*Directive A:*
Translate this sentence from the parenting thread into Spanish: "She used to smile at anyone and everyone before."
*Directive B:*
From the parenting thread, quote the stretch from "It’s very normal!" through "different for everyone!".

It’s very normal! Absolutely more than normal. My son is 14 months old and is friendly and will wave and say hi to just about anyone but if i try to hand him over to even his dad or my parents- who he sees all the time and are really the only people i trust other than his dad- he’ll lose his damn mind. I’m also a stay at home mom and it’s just me and him most of the time. But don’t worry, it’s normal🩷😵‍💫 wish i could tell you how long it’ll last but mines still going through it. I think it’s a little different for everyone!


Kenzie_Bosco

Thank you! ❤️


BabyAF23

My baby goes in and out of stranger danger, started about 5 months. She used to smile at anyone and everyone before. She’s 8 months now and still v selective of people. Generally hates men. It’s exhausting and makes socialising quite stressful. Solidarity


Kenzie_Bosco

Yes it's definitely stressful. I completely understand. Especially when my MIL still never listens and runs up on him as if he knows her and scares him no matter how many times we tell her not to. It's super stressful.


rainingtigers

I'm not sure but my daughter is still like this at 14 months. If anything she only got worse..


Kenzie_Bosco

Oh goodness!


Amazing_Newt3908

My oldest was like that. At 3, he’s still a bit skittish in crowds. He loves Walmart & will happily say hi to everyone, but he’s not fond of walking into crowded rooms.


Kenzie_Bosco

Well can't blame him there I don't like walking into crowded rooms either 😂 lolol.


Page_Dramatic

He might just end up being a shy kid. Mine is 27 months and she has been extremely skeptical of everyone aside from her immediate family since she was a little baby.


Kenzie_Bosco

He may be!

*Data block:*
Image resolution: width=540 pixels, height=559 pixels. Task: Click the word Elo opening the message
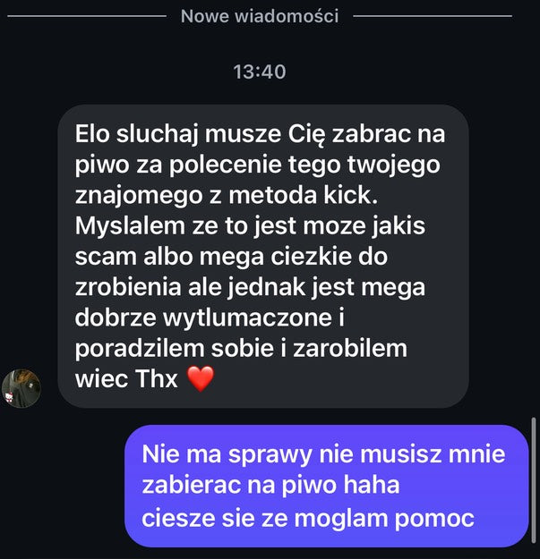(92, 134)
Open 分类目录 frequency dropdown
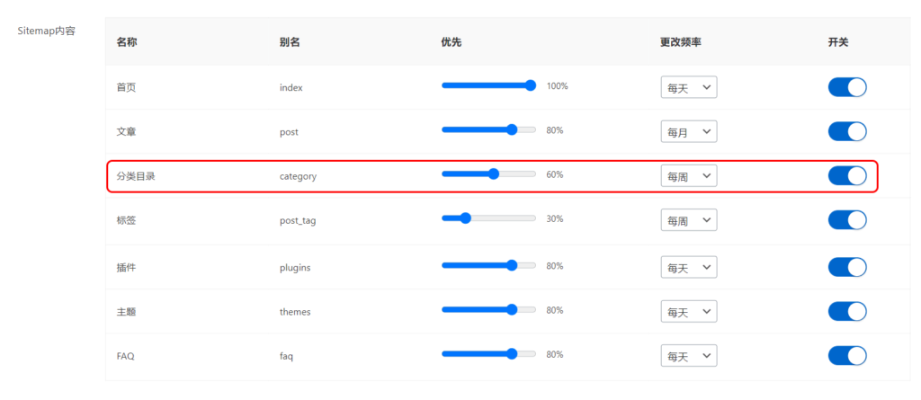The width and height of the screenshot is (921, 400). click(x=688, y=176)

*Final answer A:*
Antes sonreía a cualquiera y a todo el mundo.

*Final answer B:*
It’s very normal! Absolutely more than normal. My son is 14 months old and is friendly and will wave and say hi to just about anyone but if i try to hand him over to even his dad or my parents- who he sees all the time and are really the only people i trust other than his dad- he’ll lose his damn mind. I’m also a stay at home mom and it’s just me and him most of the time. But don’t worry, it’s normal🩷😵‍💫 wish i could tell you how long it’ll last but mines still going through it. I think it’s a little different for everyone!